Que Él os guarde a vos y a los vuestros y os libere en el futuro de las desdichas del pasado.
En Saraqusta,
En el quinto día de Yumada al Awal,
Año 269 después de la Hégira.
Tu servidor,
MUHAMMAD IBN LUBB IBN MUSA
Muhammad rubricó el escrito bajo su nombre y depositó con cuidado el cálamo en su soporte, para evitar que una inoportuna gota de tinta arruinara el trabajo que con tanto esmero había querido concluir personalmente. Tomó el pergamino y lo sostuvo sobre el fuego que ardía en la pared de la única sala recogida y acogedora de aquel edificio enorme y frío donde se ubicaba la residencia del gobernador. Imprimió un ligero movimiento de vaivén para evitar que el pergamino se oscureciera por el exceso de calor y, cuando comprobó que la tinta se había secado por completo, regresó al viejo escritorio de taracea, donde lo leyó por última vez. Al hacerlo no pudo contener una sonrisa. Aquel tipo de correspondencia iba siempre cargada de los habituales giros retóricos, fórmulas de cortesía y referencias obligadas, pero aquel pergamino en concreto rezumaba hipocresía y falsedad. Ni creía en los méritos de Allah por encima de los propios, ni se consideraba el servidor de nadie, pero si algo recordaba de las enseñanzas de su padre era que la política exigía a veces este tipo de sujeción a las reglas.

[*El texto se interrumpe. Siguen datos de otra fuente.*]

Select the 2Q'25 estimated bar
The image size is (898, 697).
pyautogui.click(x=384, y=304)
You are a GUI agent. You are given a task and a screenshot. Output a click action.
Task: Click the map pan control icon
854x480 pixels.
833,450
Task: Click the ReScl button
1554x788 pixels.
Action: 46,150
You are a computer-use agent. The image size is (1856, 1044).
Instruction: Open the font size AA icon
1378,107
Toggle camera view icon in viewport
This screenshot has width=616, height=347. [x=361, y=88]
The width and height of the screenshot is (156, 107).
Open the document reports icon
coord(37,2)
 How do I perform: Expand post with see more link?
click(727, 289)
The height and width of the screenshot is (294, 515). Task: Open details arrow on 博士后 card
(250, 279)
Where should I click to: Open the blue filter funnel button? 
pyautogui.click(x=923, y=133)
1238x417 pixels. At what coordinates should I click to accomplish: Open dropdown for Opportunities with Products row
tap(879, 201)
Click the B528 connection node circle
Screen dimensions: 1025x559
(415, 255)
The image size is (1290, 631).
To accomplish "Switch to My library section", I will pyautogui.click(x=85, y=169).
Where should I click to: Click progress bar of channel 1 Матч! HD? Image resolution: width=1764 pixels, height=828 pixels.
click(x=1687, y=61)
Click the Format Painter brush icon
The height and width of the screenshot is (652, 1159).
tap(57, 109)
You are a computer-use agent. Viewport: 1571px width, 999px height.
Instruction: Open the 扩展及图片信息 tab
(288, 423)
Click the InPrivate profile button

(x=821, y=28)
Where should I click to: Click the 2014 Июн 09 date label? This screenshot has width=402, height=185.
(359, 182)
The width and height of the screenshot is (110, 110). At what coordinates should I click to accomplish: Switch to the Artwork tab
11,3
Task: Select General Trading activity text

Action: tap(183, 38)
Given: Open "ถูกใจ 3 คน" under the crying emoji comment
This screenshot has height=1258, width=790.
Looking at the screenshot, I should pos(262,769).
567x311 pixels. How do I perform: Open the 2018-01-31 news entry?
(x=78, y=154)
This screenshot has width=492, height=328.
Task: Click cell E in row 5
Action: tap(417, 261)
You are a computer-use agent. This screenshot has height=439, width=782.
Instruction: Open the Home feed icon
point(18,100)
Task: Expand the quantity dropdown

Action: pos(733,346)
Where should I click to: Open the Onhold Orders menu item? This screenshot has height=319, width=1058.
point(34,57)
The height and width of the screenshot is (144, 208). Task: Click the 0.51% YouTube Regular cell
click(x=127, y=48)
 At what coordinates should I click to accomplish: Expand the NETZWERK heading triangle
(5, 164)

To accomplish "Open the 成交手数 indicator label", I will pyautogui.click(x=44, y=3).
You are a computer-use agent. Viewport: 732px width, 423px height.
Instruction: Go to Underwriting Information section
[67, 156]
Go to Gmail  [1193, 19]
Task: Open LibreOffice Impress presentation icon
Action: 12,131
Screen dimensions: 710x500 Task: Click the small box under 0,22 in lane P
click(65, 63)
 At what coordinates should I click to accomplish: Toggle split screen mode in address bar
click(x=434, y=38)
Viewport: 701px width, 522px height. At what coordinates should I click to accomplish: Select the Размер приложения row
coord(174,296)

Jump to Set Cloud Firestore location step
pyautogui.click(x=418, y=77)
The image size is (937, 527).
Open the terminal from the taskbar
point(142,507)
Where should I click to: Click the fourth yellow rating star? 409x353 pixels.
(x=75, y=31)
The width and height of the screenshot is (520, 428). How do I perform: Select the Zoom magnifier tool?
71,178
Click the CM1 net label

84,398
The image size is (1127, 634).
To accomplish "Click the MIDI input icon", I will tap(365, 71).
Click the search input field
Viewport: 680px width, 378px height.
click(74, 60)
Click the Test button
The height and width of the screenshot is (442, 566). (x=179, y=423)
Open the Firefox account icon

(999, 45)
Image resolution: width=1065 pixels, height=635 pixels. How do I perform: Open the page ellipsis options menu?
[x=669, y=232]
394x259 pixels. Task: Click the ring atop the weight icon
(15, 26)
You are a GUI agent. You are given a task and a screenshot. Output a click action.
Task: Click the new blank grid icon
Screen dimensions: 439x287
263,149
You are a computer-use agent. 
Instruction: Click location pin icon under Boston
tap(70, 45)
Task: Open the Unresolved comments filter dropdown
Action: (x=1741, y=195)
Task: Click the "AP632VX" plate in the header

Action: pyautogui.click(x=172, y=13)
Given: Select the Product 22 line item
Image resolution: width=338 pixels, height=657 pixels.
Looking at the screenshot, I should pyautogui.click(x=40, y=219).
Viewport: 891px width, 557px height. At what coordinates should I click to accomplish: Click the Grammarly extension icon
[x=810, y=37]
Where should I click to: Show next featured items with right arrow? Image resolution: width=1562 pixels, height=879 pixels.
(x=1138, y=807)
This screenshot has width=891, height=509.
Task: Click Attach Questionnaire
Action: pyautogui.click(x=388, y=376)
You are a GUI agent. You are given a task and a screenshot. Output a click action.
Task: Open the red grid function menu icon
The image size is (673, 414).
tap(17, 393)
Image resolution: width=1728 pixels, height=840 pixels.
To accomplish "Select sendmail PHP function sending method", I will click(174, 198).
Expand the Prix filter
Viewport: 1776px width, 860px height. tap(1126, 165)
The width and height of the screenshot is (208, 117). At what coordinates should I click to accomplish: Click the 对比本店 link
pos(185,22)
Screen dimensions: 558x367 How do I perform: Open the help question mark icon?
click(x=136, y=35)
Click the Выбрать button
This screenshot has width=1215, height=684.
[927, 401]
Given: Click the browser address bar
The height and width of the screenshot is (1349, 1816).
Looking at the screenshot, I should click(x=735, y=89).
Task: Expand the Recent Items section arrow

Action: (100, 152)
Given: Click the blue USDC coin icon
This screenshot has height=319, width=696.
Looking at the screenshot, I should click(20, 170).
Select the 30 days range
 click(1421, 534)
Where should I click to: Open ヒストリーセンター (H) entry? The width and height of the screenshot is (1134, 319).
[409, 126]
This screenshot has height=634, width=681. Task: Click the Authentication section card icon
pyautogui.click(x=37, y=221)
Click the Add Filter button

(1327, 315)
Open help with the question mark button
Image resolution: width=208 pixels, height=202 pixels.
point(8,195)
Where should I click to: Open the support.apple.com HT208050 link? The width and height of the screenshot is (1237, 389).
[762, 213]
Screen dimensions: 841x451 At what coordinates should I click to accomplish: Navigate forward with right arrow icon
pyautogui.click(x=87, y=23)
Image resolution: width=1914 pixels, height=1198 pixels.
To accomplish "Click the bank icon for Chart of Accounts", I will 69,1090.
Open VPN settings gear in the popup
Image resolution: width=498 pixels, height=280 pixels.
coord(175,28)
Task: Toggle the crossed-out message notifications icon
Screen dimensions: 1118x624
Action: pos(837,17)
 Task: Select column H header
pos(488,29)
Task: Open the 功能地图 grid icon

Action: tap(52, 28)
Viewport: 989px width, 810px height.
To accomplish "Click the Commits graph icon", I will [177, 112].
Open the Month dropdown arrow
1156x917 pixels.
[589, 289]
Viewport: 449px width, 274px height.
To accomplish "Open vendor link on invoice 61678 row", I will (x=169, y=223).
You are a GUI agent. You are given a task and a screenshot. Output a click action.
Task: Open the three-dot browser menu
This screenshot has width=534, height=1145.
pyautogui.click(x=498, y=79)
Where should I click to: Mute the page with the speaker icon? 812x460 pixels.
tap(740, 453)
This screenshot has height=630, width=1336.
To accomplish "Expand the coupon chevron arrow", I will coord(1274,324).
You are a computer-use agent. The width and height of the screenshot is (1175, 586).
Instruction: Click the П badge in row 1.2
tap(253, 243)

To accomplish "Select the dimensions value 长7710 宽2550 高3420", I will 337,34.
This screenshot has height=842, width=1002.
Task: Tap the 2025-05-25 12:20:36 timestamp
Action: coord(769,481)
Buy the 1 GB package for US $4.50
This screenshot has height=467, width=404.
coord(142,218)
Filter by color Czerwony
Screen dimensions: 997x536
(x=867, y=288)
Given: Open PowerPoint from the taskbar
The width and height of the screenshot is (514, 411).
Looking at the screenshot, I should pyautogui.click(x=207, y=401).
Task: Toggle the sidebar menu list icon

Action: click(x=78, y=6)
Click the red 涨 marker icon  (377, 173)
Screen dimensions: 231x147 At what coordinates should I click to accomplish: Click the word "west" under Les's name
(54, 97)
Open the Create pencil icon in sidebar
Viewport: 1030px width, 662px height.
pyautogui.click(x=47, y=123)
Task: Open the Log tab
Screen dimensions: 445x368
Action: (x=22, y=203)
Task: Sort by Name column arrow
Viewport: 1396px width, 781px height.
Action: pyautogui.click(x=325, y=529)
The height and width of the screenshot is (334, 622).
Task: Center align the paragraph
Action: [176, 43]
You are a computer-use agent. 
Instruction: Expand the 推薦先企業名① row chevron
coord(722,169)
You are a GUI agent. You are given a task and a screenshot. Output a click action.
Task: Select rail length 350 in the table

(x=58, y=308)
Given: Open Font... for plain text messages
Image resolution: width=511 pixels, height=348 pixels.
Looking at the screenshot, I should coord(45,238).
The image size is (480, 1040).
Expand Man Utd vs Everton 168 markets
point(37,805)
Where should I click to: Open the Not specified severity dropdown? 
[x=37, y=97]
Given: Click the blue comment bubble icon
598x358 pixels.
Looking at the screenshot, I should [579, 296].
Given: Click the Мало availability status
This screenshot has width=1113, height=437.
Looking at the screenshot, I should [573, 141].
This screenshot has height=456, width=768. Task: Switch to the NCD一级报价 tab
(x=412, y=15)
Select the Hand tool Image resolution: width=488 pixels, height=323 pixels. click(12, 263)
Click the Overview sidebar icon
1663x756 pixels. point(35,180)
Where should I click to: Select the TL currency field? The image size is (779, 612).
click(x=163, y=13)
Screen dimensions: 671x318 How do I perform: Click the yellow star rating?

Pocos hombres habrían tenido como él ocasión de tratar con reyes y príncipes, ni habrían tenido oportunidad de estudiar su forma de conducirse. Si lo que pretendía en adelante era actuar en el ámbito de la política, como en su día hiciera su abuelo Mūsa, y no como un simple cabecilla de algaradas provincianas, tenía que aprender a utilizar su lenguaje, del que a veces se podía extraer más información leyendo entre líneas.
Enrolló el pergamino y lo ató con una lazada. A continuación, tomó la barra de lacre y una de las lamparillas de aceite, y con el calor de la llama hizo que varias gruesas gotas se deslizaran sobre el borde del pliego, cubriendo también el extremo del lazo. En ese instante aplicó con fuerza el sello que acreditaba a su poseedor como gobernador de Saraqusta.